*** Opening Data for analysis ***
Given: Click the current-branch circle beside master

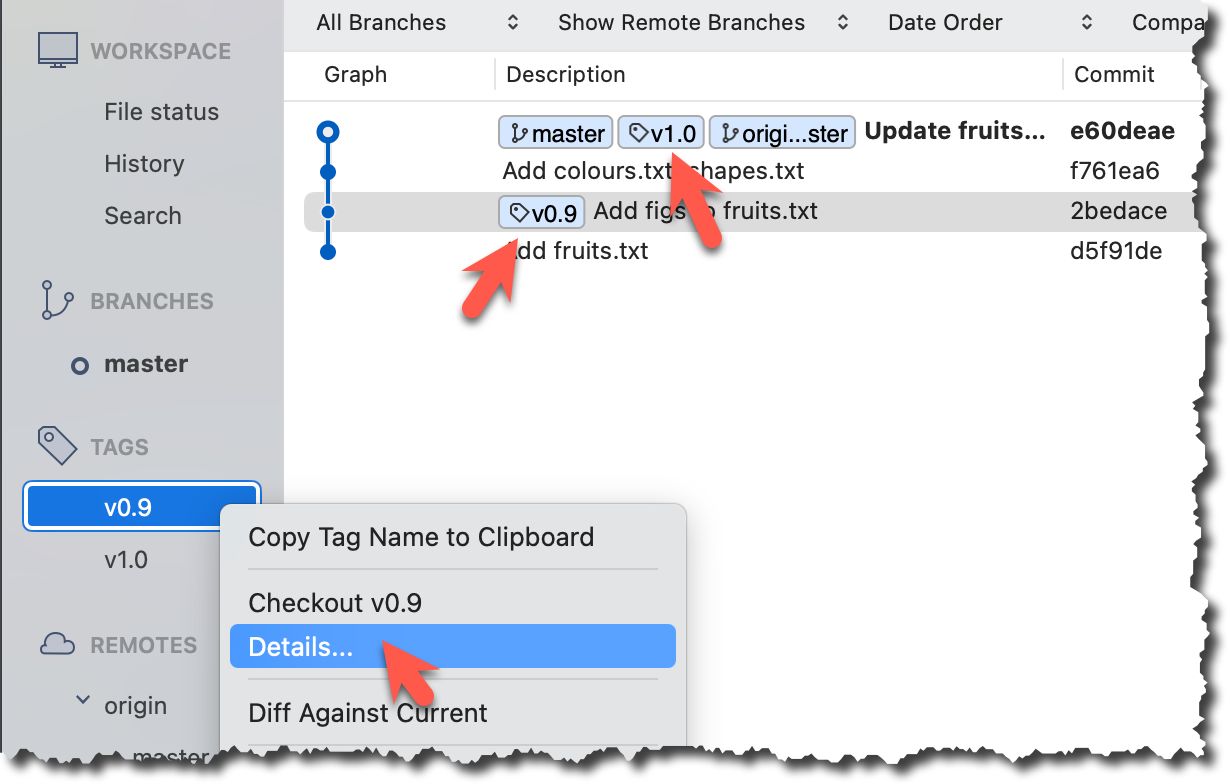Looking at the screenshot, I should (80, 366).
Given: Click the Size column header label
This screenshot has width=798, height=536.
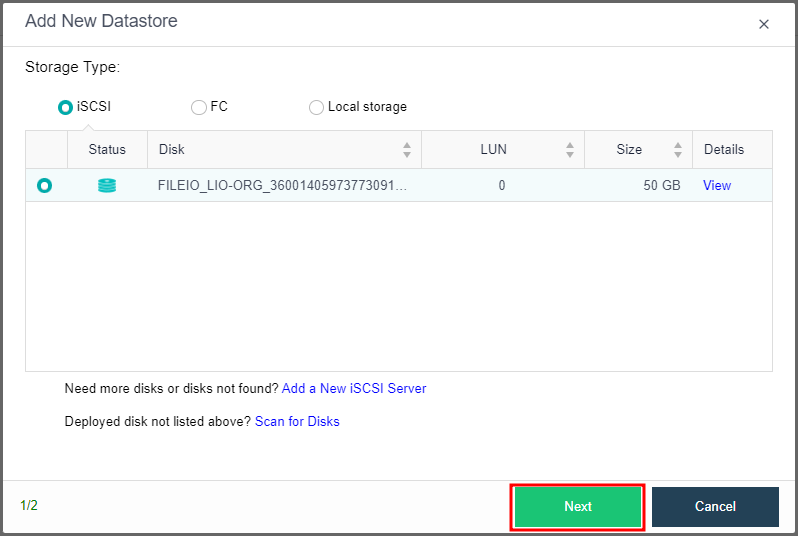Looking at the screenshot, I should [x=629, y=150].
*** Closing Data for analysis ***
Task item: Give all the records again, exactly, without images.

Exercise output:
Given: Click the current-branch circle beside master

Looking at the screenshot, I should (80, 366).
Given: Click the Size column header label
This screenshot has width=798, height=536.
Looking at the screenshot, I should [x=629, y=150].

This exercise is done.